*YOUR GOAL*. Every line below between the one holding "You are a computer-use" and the one holding "Instruction: Click the gold crown rank 1 icon", inclusive, should be copied exactly, and no other line.

** Opening SOURCE RECORDS block **

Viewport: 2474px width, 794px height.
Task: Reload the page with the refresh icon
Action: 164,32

** Closing SOURCE RECORDS block **
** Opening SOURCE RECORDS block **

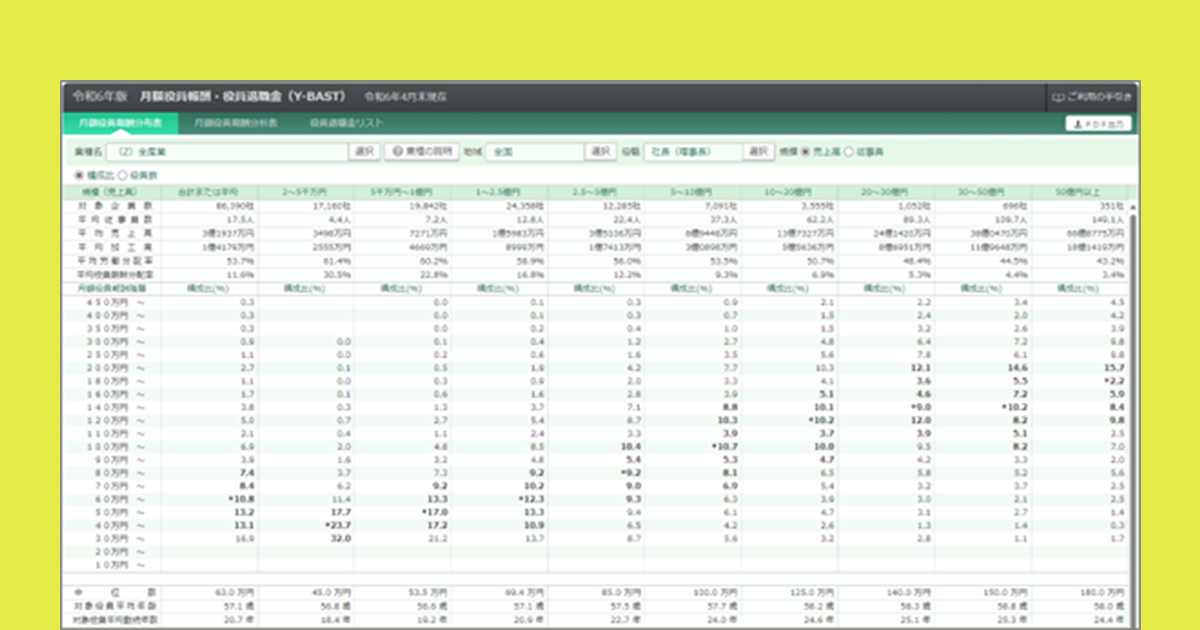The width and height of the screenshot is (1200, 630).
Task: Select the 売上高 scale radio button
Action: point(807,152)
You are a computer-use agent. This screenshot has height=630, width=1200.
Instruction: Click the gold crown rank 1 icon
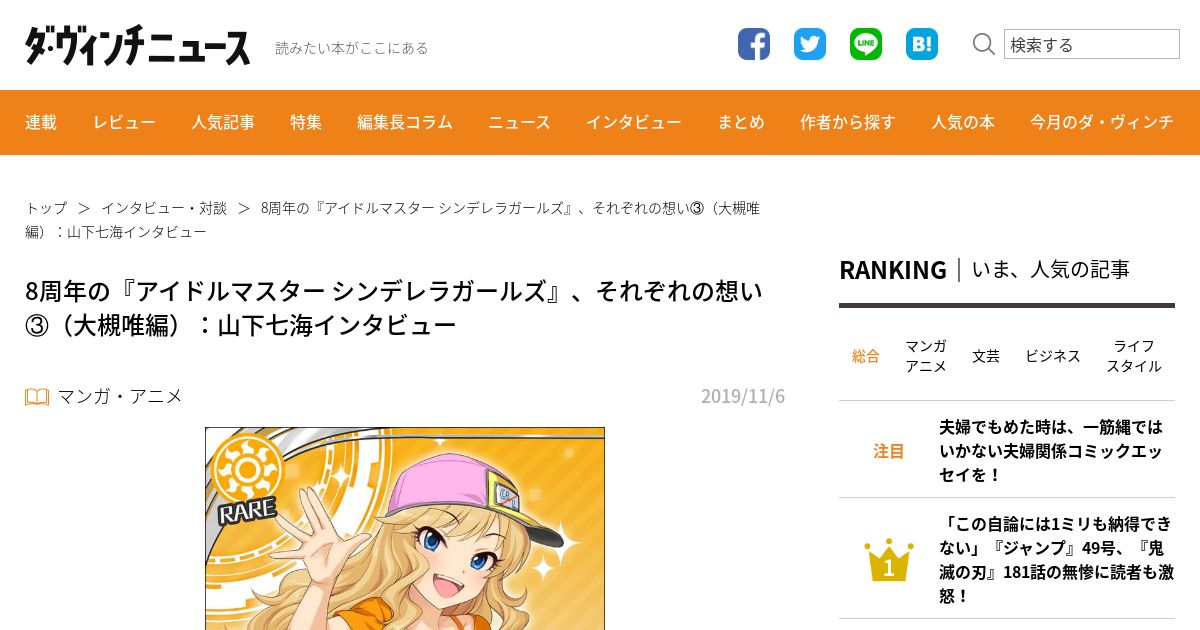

** Closing SOURCE RECORDS block **

*ANSWER BELOW*.
You are a computer-use agent. This screenshot has height=630, width=1200.
Instruction: Click the gold crown rank 1 icon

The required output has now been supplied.